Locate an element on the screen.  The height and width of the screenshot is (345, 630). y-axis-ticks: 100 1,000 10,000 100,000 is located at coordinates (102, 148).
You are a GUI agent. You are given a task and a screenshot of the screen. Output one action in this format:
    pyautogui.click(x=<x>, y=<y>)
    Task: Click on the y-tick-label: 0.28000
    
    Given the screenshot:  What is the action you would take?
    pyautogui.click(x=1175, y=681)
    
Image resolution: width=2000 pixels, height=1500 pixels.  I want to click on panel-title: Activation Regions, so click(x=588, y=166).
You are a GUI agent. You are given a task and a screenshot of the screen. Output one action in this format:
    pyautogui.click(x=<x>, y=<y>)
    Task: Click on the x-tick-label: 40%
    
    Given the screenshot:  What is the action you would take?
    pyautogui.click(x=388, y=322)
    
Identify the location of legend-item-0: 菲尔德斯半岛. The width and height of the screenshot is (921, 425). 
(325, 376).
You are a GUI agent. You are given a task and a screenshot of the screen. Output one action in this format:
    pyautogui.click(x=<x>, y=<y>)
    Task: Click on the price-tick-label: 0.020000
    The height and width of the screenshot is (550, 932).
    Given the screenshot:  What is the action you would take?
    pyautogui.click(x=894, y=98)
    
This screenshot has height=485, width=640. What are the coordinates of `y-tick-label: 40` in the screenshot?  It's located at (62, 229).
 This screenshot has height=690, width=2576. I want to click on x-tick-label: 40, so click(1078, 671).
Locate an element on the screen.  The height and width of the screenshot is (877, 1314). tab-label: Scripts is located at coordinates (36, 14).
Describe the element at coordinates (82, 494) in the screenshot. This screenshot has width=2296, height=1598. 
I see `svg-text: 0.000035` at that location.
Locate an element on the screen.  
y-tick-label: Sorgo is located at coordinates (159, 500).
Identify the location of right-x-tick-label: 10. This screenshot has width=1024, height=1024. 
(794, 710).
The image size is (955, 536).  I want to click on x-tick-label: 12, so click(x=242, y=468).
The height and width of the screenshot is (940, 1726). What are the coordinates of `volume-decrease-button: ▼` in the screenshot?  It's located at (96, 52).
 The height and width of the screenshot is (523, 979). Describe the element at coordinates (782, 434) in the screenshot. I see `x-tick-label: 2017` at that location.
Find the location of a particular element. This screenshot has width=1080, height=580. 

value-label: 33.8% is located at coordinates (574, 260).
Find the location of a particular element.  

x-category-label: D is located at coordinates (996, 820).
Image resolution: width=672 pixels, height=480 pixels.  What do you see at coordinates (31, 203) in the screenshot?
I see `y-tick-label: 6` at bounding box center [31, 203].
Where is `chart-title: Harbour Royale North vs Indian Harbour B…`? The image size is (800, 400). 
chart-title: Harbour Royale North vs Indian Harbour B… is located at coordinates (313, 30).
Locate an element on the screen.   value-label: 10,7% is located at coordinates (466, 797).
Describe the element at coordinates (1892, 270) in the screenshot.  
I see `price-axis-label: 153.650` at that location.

######

- **WHAT YOU ARE ASKED TO DO**: Can you turn every line of the records above into a Markdown table with a "No." column for the row number and an "Entry" column for the line, leaving out blank lines?

- **ANSWER FOR THIS EXERCISE**:
| No. | Entry |
|---|---|
| 1 | Locate an element on the screen.  The height and width of the screenshot is (345, 630). y-axis-ticks: 100 1,000 10,000 100,000 is located at coordinates (102, 148). |
| 2 | You are a GUI agent. You are given a task and a screenshot of the screen. Output one action in this format: |
| 3 |     pyautogui.click(x=<x>, y=<y>) |
| 4 |     Task: Click on the y-tick-label: 0.28000 |
| 5 |     Given the screenshot:  What is the action you would take? |
| 6 |     pyautogui.click(x=1175, y=681) |
| 7 | Image resolution: width=2000 pixels, height=1500 pixels.  I want to click on panel-title: Activation Regions, so click(x=588, y=166). |
| 8 | You are a GUI agent. You are given a task and a screenshot of the screen. Output one action in this format: |
| 9 |     pyautogui.click(x=<x>, y=<y>) |
| 10 |     Task: Click on the x-tick-label: 40% |
| 11 |     Given the screenshot:  What is the action you would take? |
| 12 |     pyautogui.click(x=388, y=322) |
| 13 | Identify the location of legend-item-0: 菲尔德斯半岛. The width and height of the screenshot is (921, 425).  |
| 14 | (325, 376). |
| 15 | You are a GUI agent. You are given a task and a screenshot of the screen. Output one action in this format: |
| 16 |     pyautogui.click(x=<x>, y=<y>) |
| 17 |     Task: Click on the price-tick-label: 0.020000 |
| 18 |     The height and width of the screenshot is (550, 932). |
| 19 |     Given the screenshot:  What is the action you would take? |
| 20 |     pyautogui.click(x=894, y=98) |
| 21 | This screenshot has height=485, width=640. What are the coordinates of `y-tick-label: 40` in the screenshot?  It's located at (62, 229). |
| 22 |  This screenshot has height=690, width=2576. I want to click on x-tick-label: 40, so click(1078, 671). |
| 23 | Locate an element on the screen.  The height and width of the screenshot is (877, 1314). tab-label: Scripts is located at coordinates (36, 14). |
| 24 | Describe the element at coordinates (82, 494) in the screenshot. This screenshot has width=2296, height=1598.  |
| 25 | I see `svg-text: 0.000035` at that location. |
| 26 | Locate an element on the screen.   |
| 27 | y-tick-label: Sorgo is located at coordinates (159, 500). |
| 28 | Identify the location of right-x-tick-label: 10. This screenshot has width=1024, height=1024.  |
| 29 | (794, 710). |
| 30 | The image size is (955, 536).  I want to click on x-tick-label: 12, so click(x=242, y=468). |
| 31 | The height and width of the screenshot is (940, 1726). What are the coordinates of `volume-decrease-button: ▼` in the screenshot?  It's located at (96, 52). |
| 32 |  The height and width of the screenshot is (523, 979). Describe the element at coordinates (782, 434) in the screenshot. I see `x-tick-label: 2017` at that location. |
| 33 | Find the location of a particular element. This screenshot has width=1080, height=580.  |
| 34 | value-label: 33.8% is located at coordinates (574, 260). |
| 35 | Find the location of a particular element.   |
| 36 | x-category-label: D is located at coordinates (996, 820). |
| 37 | Image resolution: width=672 pixels, height=480 pixels.  What do you see at coordinates (31, 203) in the screenshot? |
| 38 | I see `y-tick-label: 6` at bounding box center [31, 203]. |
| 39 | Where is `chart-title: Harbour Royale North vs Indian Harbour B…`? The image size is (800, 400).  |
| 40 | chart-title: Harbour Royale North vs Indian Harbour B… is located at coordinates (313, 30). |
| 41 | Locate an element on the screen.   value-label: 10,7% is located at coordinates (466, 797). |
| 42 | Describe the element at coordinates (1892, 270) in the screenshot.   |
| 43 | I see `price-axis-label: 153.650` at that location. |